La transformation structurelle du rayon porteur de nageoire est particulièrement remarquable, scientifiquement appelée pterygiophores. En comparaison avec la plupart des autres poissons osseux les éléments servant au maintien et à la stabilisation des nageoires ont subi une modification impressionnante. En général ils ressemblent à des rayons de nageoires prolongés dans le corps, sont toutefois le plus souvent légèrement courbés, peu élargis ou ronds et en forme d'aiguilles. Chez les balistes par contre, les deux premiers supports de nageoires sont soudés (chez B. vetula aussi longs que le premier rayon) et forment par leur forme spécifique non seulement le support pour le mécanisme décrit avant mais surtout un profond sillon dans lequel se trouvent les rayons.
Les balistes font partie des familles de poissons les plus développées, dont l'observation soit dans la mer soit dans l'aquarium procure beaucoup de joie.

Littérature
Matsuura, K. (1979) : Phylogeny of the superfamily Balistoidea (Pisces: Tetraodontiformes). Mem. Fac. Fish. Hokkaido Univ 26 (1/2): 49-169.

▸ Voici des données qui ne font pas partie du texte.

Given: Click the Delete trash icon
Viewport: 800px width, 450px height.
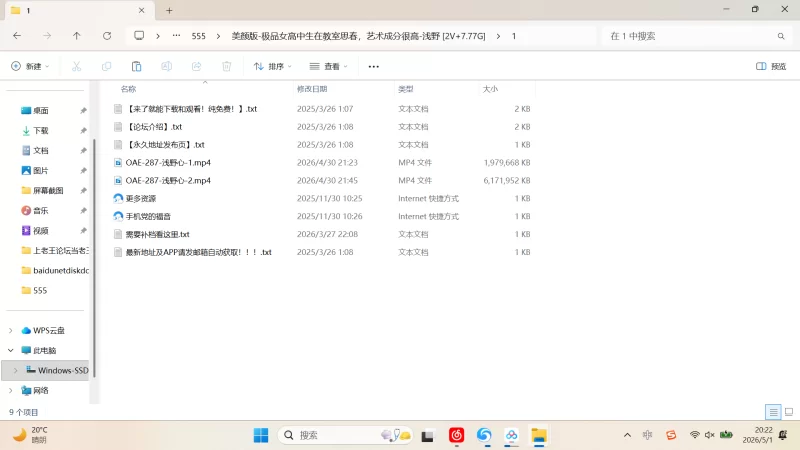Looking at the screenshot, I should pyautogui.click(x=227, y=66).
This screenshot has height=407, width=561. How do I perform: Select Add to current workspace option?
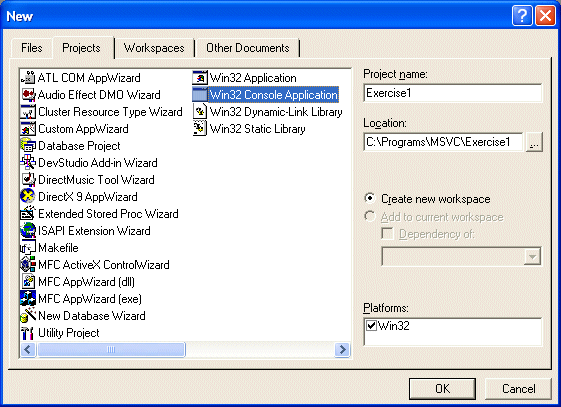point(370,216)
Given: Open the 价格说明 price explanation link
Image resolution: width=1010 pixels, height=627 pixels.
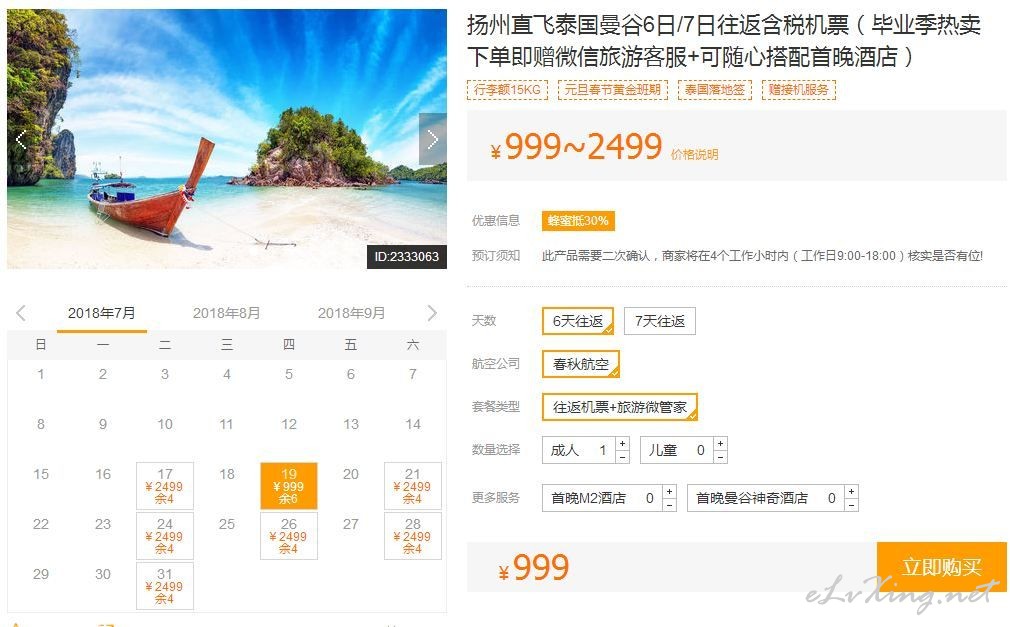Looking at the screenshot, I should pos(694,155).
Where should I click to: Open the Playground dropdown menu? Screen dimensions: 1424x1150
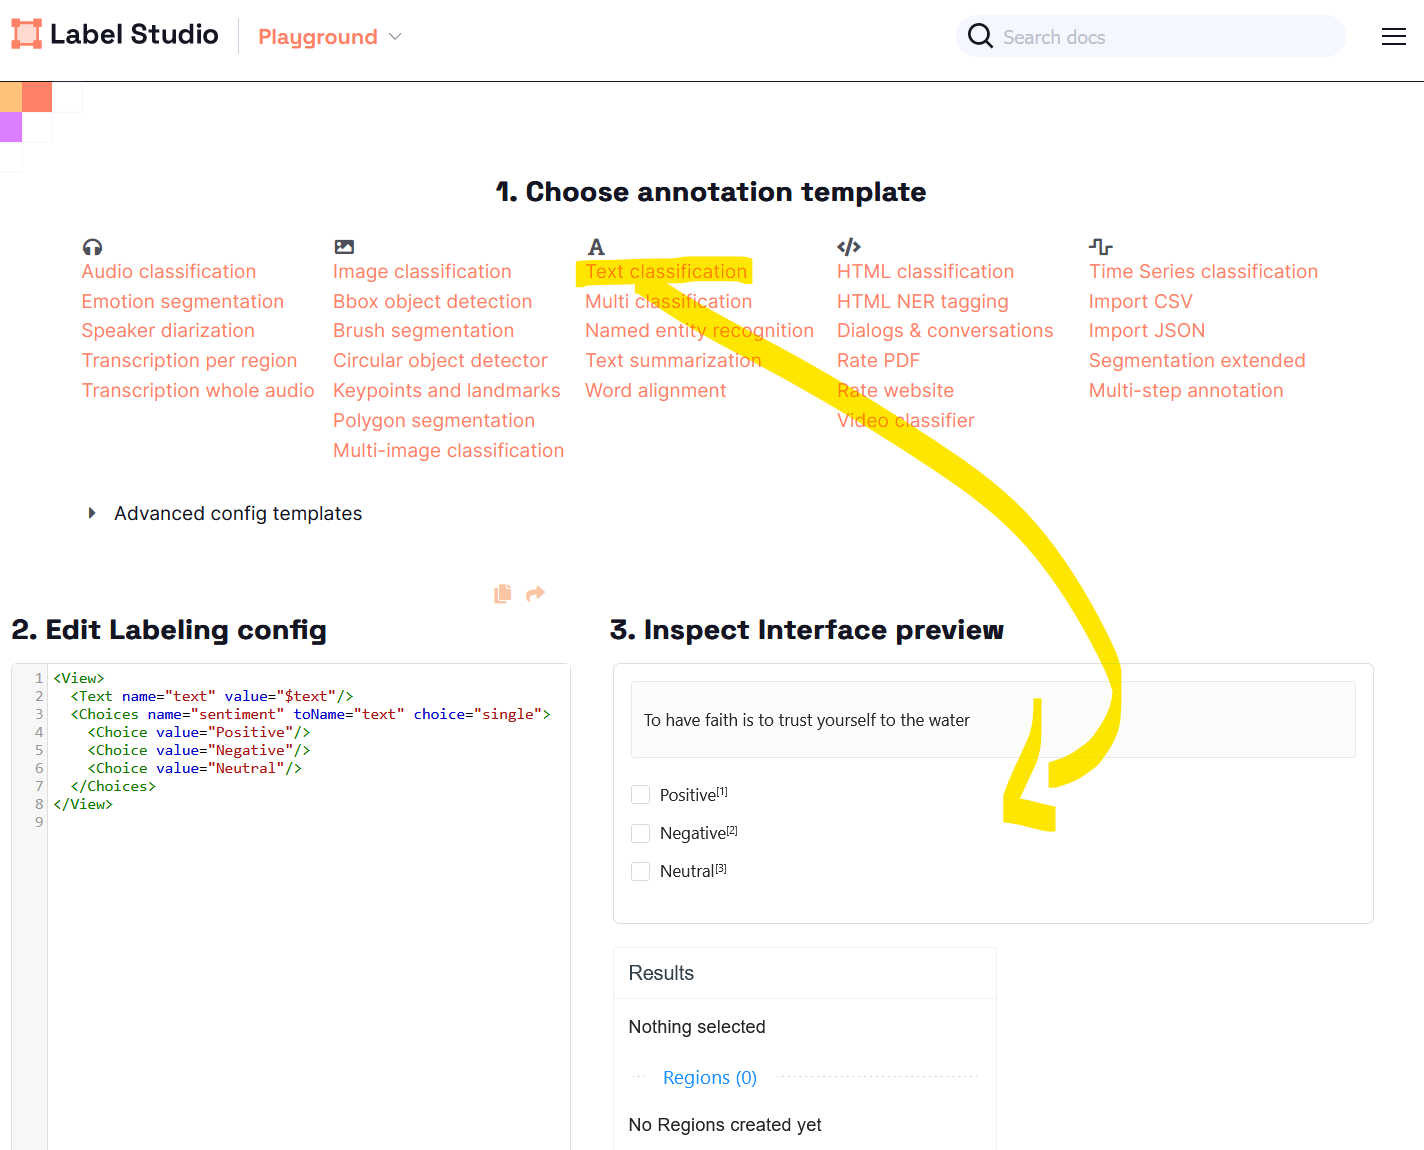[329, 37]
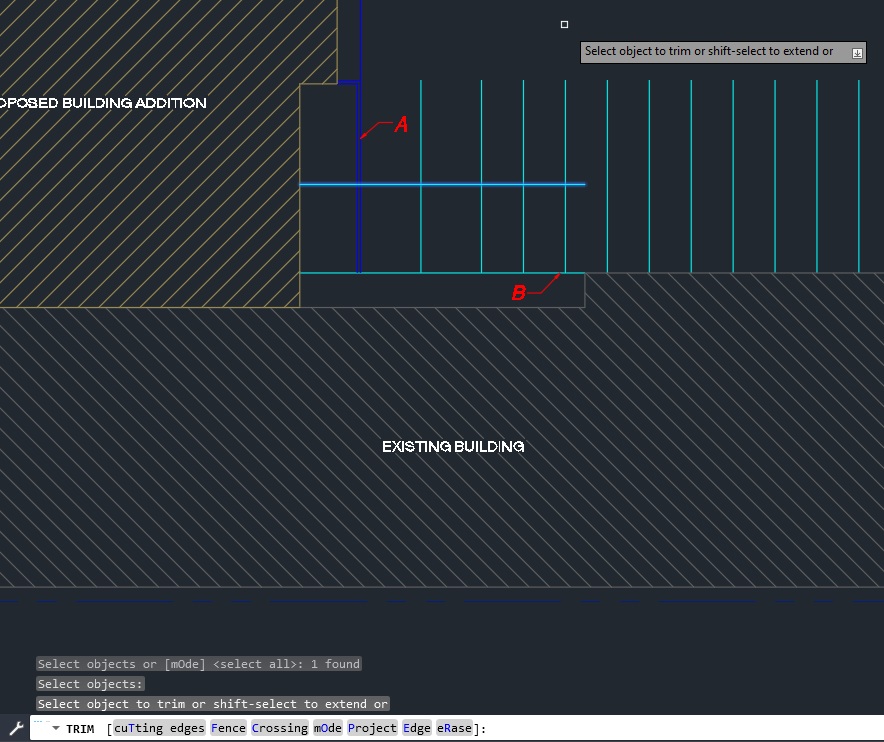Click the pickbox cursor square near tooltip
Screen dimensions: 884x742
pos(564,23)
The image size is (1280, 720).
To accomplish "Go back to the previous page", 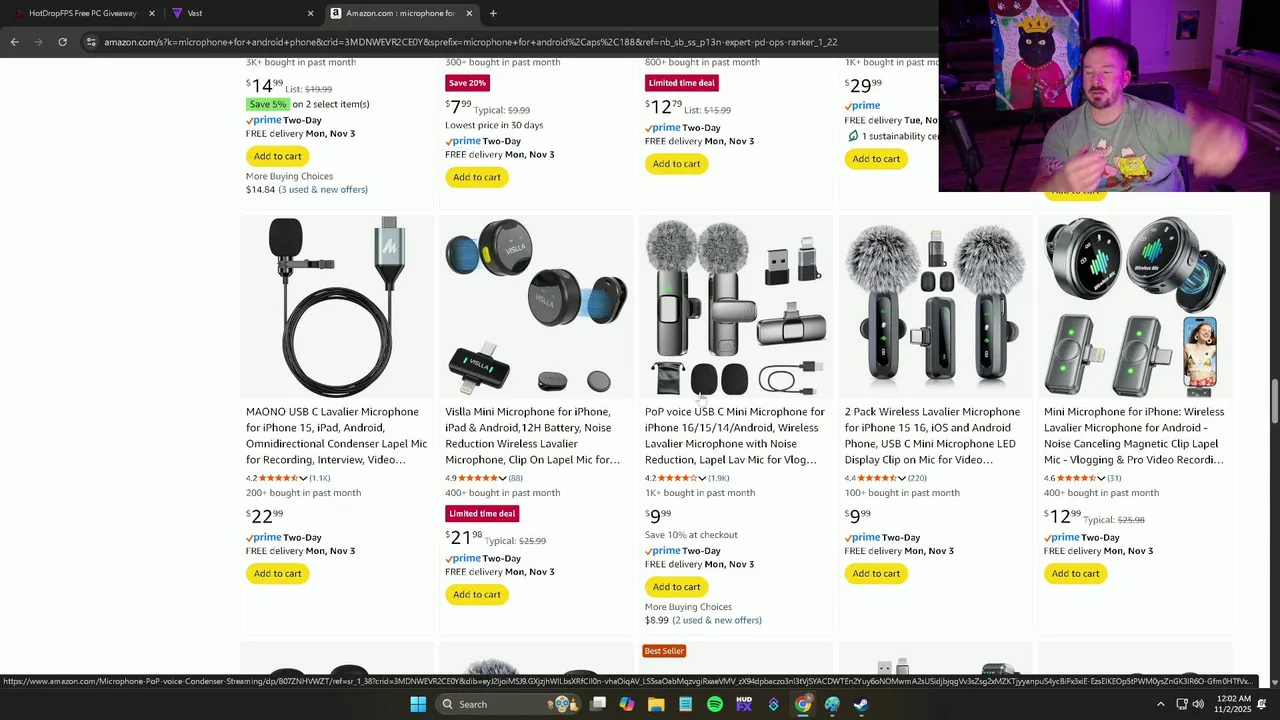I will tap(14, 42).
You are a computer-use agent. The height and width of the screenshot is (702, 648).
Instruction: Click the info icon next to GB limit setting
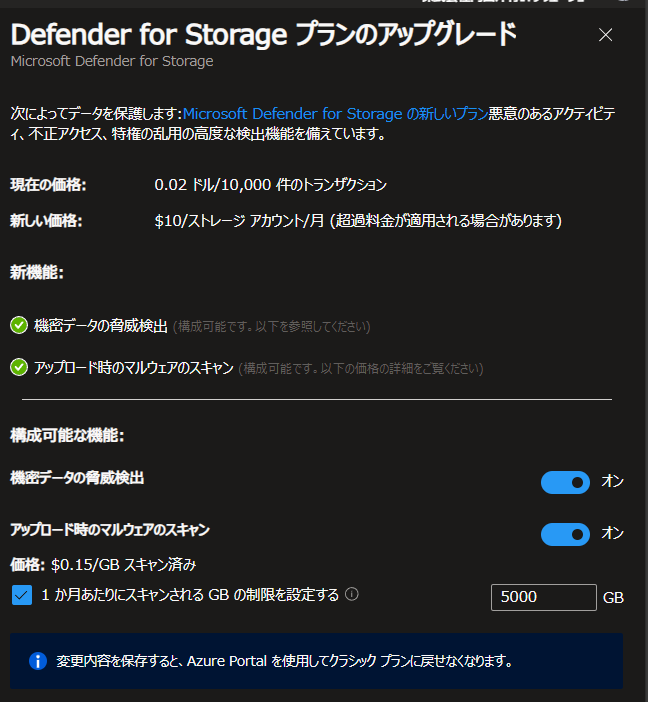click(x=352, y=594)
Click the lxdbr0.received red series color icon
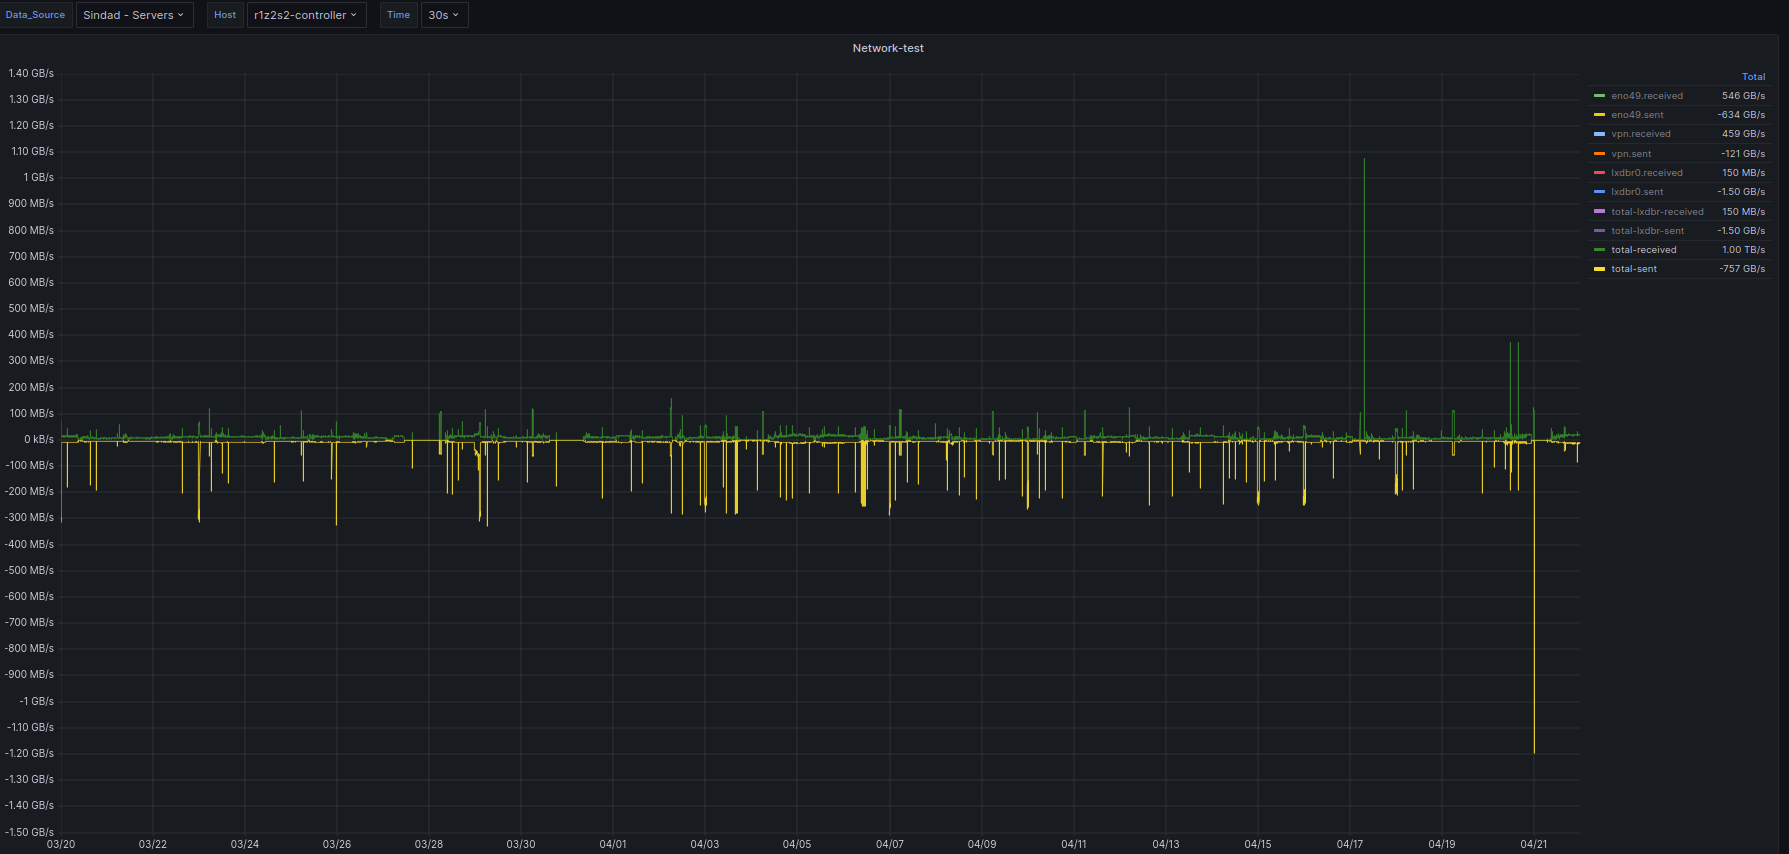The width and height of the screenshot is (1789, 854). click(1599, 173)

Mohr, E. (1928): Zur Mechanik der vorderen Rückenstacheln bei Balistes und Zeus. Zoologischer Anzeiger 75 (3-4): 49-53.
Schneidewind, F. (1994): Fische mit Personlichkeit: Drückerfische. D.Aqua. u. Terr. Z. (DATZ) 47 (4) : 20-232.
- (in Vorbereitung) : Die Drückerfische. Balistidae. Dissendorf-Wulfen.
Tyler, J.C. (1980): Osteology, phylogeny and higher classification of the fishes of the order Plectognathi (Tetraodontiformes). NOAA Technical Report NMES Circular 434: 1-122.